* **What the exercise asks**:
Set down, character for character, everything in the records below from the line holding "Screen dimensions: 1568x701" down to the line holding "Task: Switch to the 卖出 tab", and no other line.

* **Information provided**:
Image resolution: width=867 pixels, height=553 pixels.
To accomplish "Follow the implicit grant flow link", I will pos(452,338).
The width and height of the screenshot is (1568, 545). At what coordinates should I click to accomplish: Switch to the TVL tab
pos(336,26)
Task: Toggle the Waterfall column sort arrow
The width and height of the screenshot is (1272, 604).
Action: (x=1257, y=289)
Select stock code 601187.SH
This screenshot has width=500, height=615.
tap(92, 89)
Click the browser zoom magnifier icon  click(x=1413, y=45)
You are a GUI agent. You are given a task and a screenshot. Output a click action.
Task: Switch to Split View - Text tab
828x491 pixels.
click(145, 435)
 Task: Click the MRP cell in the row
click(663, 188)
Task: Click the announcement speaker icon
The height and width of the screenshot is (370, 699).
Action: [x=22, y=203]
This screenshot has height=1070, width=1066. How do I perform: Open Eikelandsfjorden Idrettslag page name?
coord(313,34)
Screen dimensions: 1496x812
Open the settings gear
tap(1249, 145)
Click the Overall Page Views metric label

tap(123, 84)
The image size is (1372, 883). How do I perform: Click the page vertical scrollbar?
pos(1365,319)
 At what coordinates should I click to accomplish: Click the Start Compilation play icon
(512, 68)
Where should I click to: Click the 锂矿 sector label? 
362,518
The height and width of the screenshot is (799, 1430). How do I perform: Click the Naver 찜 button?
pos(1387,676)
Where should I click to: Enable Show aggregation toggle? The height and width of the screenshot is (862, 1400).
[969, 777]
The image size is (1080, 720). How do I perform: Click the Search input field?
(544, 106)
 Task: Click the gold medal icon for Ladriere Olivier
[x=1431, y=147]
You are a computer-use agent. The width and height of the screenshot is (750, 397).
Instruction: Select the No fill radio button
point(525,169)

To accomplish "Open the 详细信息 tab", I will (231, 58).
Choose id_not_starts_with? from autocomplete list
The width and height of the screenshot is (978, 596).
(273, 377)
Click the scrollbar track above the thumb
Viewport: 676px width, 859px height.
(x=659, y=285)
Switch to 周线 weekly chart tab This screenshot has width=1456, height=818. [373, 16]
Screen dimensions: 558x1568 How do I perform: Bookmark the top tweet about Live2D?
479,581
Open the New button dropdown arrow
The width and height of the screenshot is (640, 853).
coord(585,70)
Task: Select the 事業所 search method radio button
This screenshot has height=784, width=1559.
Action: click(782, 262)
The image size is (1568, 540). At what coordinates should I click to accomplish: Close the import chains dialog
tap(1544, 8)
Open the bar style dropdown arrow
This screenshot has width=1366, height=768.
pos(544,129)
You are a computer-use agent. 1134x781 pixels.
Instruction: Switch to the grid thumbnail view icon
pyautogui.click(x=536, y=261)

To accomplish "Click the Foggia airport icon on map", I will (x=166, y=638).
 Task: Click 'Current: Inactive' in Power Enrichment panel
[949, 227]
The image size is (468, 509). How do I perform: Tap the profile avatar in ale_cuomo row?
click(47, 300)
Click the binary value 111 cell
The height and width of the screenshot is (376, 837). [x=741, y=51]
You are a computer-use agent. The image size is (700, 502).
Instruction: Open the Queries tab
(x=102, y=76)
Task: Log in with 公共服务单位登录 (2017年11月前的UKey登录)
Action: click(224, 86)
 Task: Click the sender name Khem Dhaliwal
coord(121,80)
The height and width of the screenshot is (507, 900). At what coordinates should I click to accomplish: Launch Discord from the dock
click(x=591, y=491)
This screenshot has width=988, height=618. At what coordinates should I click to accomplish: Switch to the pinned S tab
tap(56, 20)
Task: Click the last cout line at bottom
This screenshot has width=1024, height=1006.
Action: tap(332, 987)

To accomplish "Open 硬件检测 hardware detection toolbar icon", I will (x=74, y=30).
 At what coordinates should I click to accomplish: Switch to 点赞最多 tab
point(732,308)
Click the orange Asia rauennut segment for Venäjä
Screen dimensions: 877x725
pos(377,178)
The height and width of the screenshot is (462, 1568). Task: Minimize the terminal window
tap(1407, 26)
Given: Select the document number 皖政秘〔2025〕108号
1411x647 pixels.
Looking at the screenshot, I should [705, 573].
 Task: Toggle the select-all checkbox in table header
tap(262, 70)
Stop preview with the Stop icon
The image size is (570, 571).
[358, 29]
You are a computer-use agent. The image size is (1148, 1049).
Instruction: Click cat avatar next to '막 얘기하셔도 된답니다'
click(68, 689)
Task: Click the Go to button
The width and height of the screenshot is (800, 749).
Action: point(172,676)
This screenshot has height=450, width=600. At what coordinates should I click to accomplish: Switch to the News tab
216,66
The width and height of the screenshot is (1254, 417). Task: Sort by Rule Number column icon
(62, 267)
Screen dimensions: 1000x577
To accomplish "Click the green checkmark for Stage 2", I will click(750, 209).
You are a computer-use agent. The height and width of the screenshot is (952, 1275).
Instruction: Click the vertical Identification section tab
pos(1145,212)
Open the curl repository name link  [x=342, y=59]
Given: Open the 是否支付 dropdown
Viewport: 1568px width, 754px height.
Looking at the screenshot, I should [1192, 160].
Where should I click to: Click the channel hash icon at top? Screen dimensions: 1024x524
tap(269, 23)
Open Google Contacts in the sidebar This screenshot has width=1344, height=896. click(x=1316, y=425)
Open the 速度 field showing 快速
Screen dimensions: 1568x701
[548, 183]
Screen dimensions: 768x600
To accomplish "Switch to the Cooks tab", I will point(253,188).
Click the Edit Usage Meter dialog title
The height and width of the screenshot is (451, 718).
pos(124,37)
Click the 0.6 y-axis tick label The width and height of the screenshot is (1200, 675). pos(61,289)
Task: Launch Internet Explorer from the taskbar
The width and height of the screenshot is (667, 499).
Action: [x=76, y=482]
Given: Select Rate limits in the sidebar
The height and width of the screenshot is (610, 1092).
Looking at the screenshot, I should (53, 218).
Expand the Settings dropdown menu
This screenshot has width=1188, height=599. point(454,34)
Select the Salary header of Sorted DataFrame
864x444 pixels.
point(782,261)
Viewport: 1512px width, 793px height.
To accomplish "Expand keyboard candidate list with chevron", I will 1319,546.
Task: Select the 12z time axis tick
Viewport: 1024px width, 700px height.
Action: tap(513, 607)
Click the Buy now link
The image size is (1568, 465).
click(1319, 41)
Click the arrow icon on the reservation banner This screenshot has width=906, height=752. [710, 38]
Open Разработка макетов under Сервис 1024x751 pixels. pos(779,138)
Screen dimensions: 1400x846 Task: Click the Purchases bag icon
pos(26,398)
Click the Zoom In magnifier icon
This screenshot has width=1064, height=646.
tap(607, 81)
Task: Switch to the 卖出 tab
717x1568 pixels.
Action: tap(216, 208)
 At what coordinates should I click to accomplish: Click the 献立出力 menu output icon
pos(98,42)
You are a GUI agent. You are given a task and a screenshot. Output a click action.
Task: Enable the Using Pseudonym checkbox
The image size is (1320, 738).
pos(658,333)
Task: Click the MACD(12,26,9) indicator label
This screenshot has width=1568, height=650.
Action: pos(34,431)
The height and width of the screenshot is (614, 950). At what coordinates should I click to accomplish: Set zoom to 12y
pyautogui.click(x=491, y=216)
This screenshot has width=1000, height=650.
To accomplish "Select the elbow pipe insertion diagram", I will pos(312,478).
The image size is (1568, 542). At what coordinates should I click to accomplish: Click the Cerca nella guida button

* **Task result**:
Screen dimensions: 1568x701
[548, 183]
Screen dimensions: 768x600
To accomplish "Switch to the Cooks tab", I will point(253,188).
Click the Edit Usage Meter dialog title
The height and width of the screenshot is (451, 718).
pos(124,37)
Click the 0.6 y-axis tick label The width and height of the screenshot is (1200, 675). pos(61,289)
Task: Launch Internet Explorer from the taskbar
The width and height of the screenshot is (667, 499).
Action: [x=76, y=482]
Given: Select Rate limits in the sidebar
The height and width of the screenshot is (610, 1092).
Looking at the screenshot, I should (53, 218).
Expand the Settings dropdown menu
This screenshot has width=1188, height=599. point(454,34)
Select the Salary header of Sorted DataFrame
864x444 pixels.
point(782,261)
Viewport: 1512px width, 793px height.
To accomplish "Expand keyboard candidate list with chevron", I will 1319,546.
Task: Select the 12z time axis tick
Viewport: 1024px width, 700px height.
Action: tap(513, 607)
Click the Buy now link
The image size is (1568, 465).
click(1319, 41)
Click the arrow icon on the reservation banner This screenshot has width=906, height=752. [710, 38]
Open Разработка макетов under Сервис 1024x751 pixels. pos(779,138)
Screen dimensions: 1400x846 Task: Click the Purchases bag icon
pos(26,398)
Click the Zoom In magnifier icon
This screenshot has width=1064, height=646.
tap(607, 81)
Task: Switch to the 卖出 tab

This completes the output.